After years of working with SQL and optimizing hundreds of poorly written queries, I decided to write this post to encourage use of what I found to be one of the SQL’s most underappreciated features – Common Table Expressions, often known as ‘WITH clause’.

What is a Common Table Expression

In short, CTEs are about taking parts of a SQL query, naming them, and referring to them later. Just like in this example.

WITH some_name AS (
SELECT column_1, max(column_2) as max_2
FROM table_1
GROUP BY column_1
)
SELECT t2.column_3, s.max_2
FROM table_2 t2
JOIN some_name s
ON t2.column_1 = s.column_1

If you need more details, have a look here

1. Readability

How many times have you seen queries like this?

SELECT * FROM (
  SELECT
    column_1,
    max(sum_1) as max_1
  FROM (
    SELECT
      column_1,
      column_2,
      sum(column_3) as sum_1
    FROM table
    GROUP BY column_1, column_2
   )
   GROUP BY column_1
) WHERE max_1 < 3

Obviously, somebody else wrote the query, you have to analyze/modify/fix it, and it is much longer and more complicated than the example above (a few extra joins, dozens of columns etc). So:

  1. For a complex query, it takes you some time before you even figure out where the logic starts
  2. You go crazy as you keep scrolling up and down the editor, because the column names are at the top, and a corresponding WHERE condition is at the bottom, 500 lines down.

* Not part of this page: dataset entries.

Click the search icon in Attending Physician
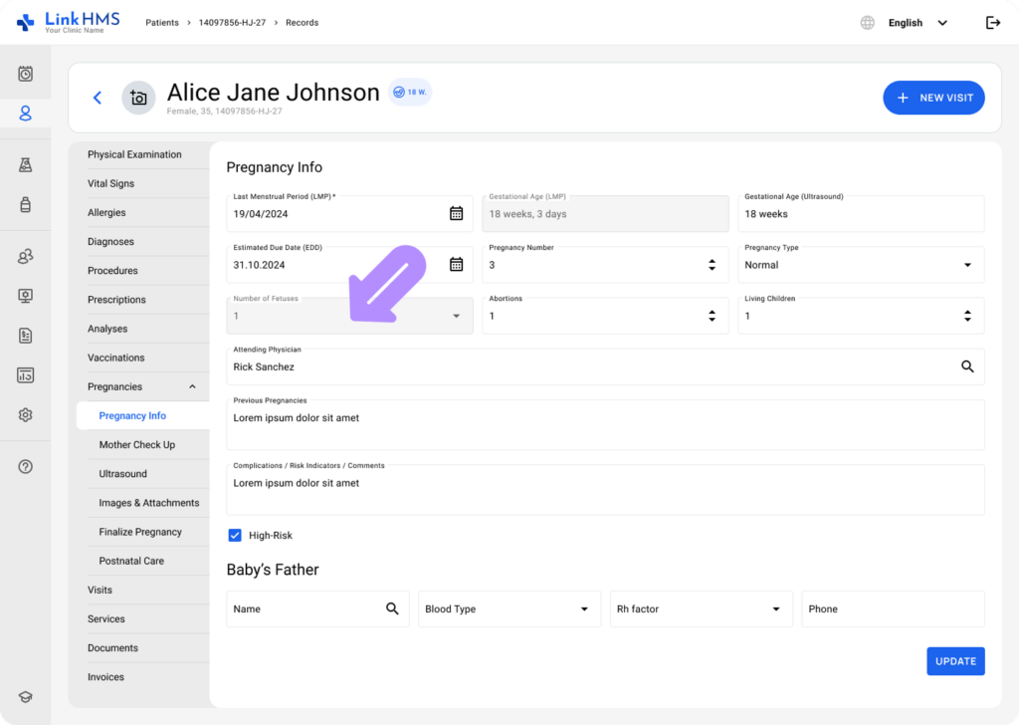 pos(967,366)
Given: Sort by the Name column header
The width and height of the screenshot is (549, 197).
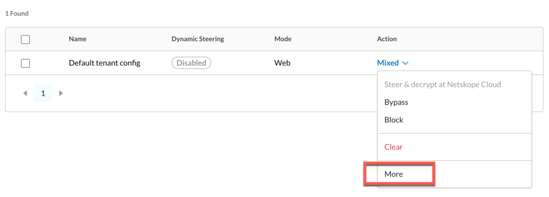Looking at the screenshot, I should point(78,39).
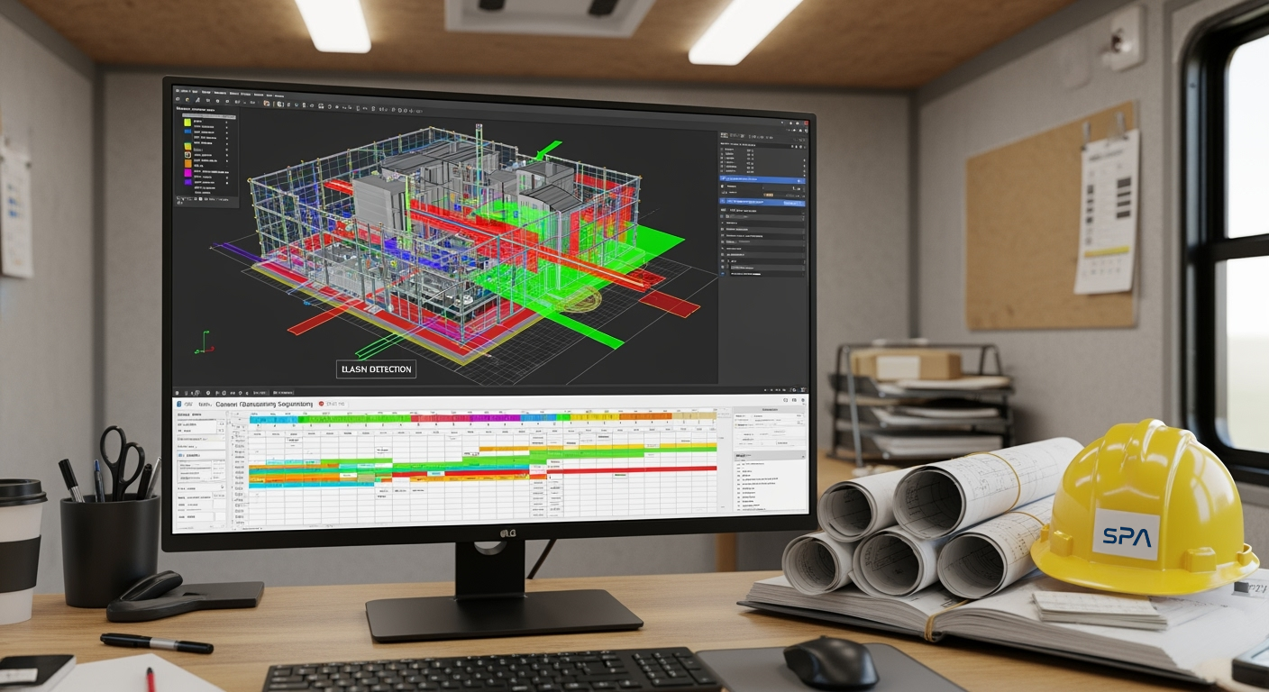Switch to the Construction Sequencing tab

pos(265,405)
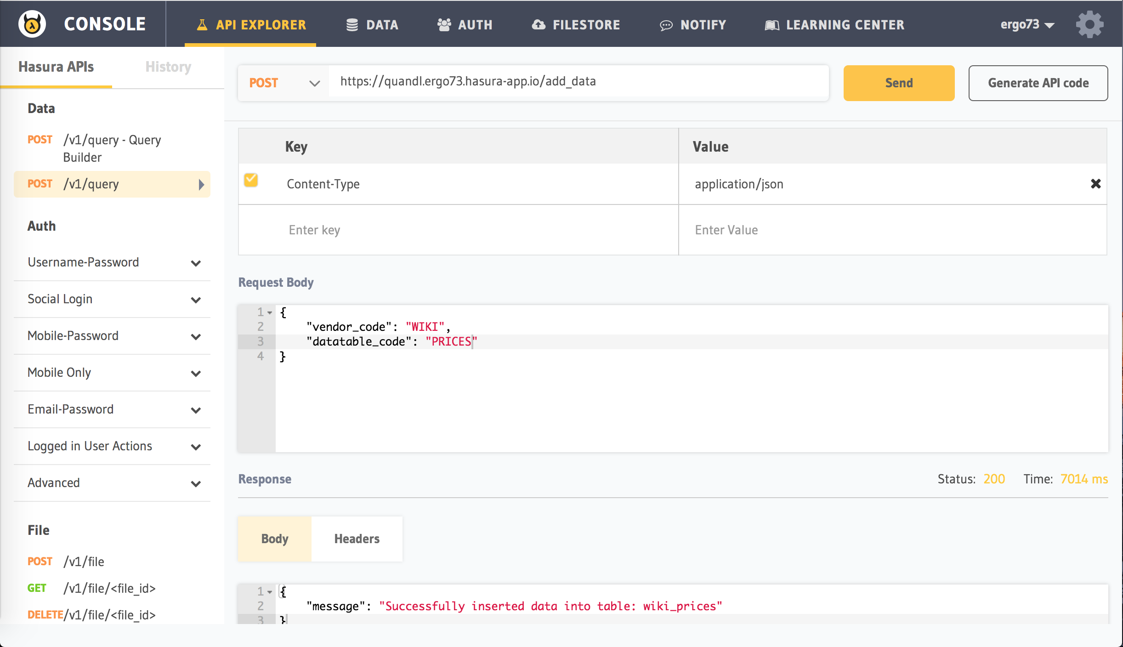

Isn’t this version easier to read?

WITH q_1 AS (
SELECT
  column_1,
  column_2,
  sum(column_3) as sum_1
FROM table
GROUP BY column_1, column_2
),
q_2 AS (
SELECT
  column_1,
  max(sum_1) as max_1
FROM q_1
   GROUP BY column_1 
)
SELECT *
FROM q_2
WHERE max_1 < 3

2. Logical flow

In the rewritten query with CTEs the flow goes from the top to the bottom. Furthermore, instead of names like q_1 you can use more meaningful ones like t1_sum (in the first example, subqueries are not named at all). Together with proper commenting, your SQL code will be much better reflecting the business logic.

3. Less code

Let’s have a look the following example:

SELECT
  t1.col_1,
  t2.col_3,
  t3.col_3
FROM
t1
JOIN
(SELECT DISTINCT
 col_2,
 col_3
 FROM xyz
 WHERE col_2 = 2 and col_3 < 15) t2
ON t1.col_2 = t2.col_2
JOIN
(SELECT DISTINCT
 col_2,
 col_3
 FROM xyz
 WHERE col_2 = 2 and col_3 > 22) t3
ON t1.col_2 = t3.col_3

You probably have noticed, that parts of the query repeat. These can be extracted into CTEs and rewritten like this:

WITH dist AS (
SELECT DISTINCT
  col_2,
  col_3
FROM xyz
WHERE col_2 = 2
),
t2 AS (
  SELECT * FROM dist WHERE col_3 < 15
),
t3 AS (
  SELECT * FROM dist WHERE col_2 < 22
)
SELECT
  t1.col_1,
  t2.col_3,
  t3.col_3
FROM
t1
JOIN t2
ON t1.col_2 = t2.col_2
JOIN t3
ON t1.col_2 = t3.col_3

In this particular example, the savings in code length might not be so spectacular, but as you start rewriting your queries, you’ll discover that many repeating parts can be eliminated. The authors of the database you’re working with probably also made some observation about repeating, so please read the next section carefully,

4. Performance and hints

Contrary to what many inexperienced users believe, a SQL statement is not executed ‘as a whole’, but it a series of operations like reads, joins, sorts, unions etc, executed most often sequentially, sometimes in parallel to each other, sometimes in a paralleled way. It depends on the specific database engine how CTEs are processed, but proper use of them is a very powerful tool when tuning SQL queries. I will provide 2 examples how Oracle can take advantage of them:

  1. If a CTE is referred to in the further part of the query more than once, it may get materialized. This means it is saved to a temporary table, so that the preceding operations are not repeated
  2. Using hints, like MATERIALIZE, it is possible to force saving part of a query to a temporary table. This, in turn, influences all the joins downstream, as the temporary table has no indexes, and is hash-joined whenever the join conditions permit

On the other hand, there are engines like Redshift, which do not materialize CTEs. That should not discourage you from using CTEs to structure your code.

5. CTE recursion

Another feature that is database specific is CTE recursion, or otherwise the ability for the query to reference itself, to generate new rows basing on rows so far. The implementation differs between the databases, but if your worked with CONNECT BY queries in Oracle and now moved to MS SQL server, you’re likely to run into them. Google for more.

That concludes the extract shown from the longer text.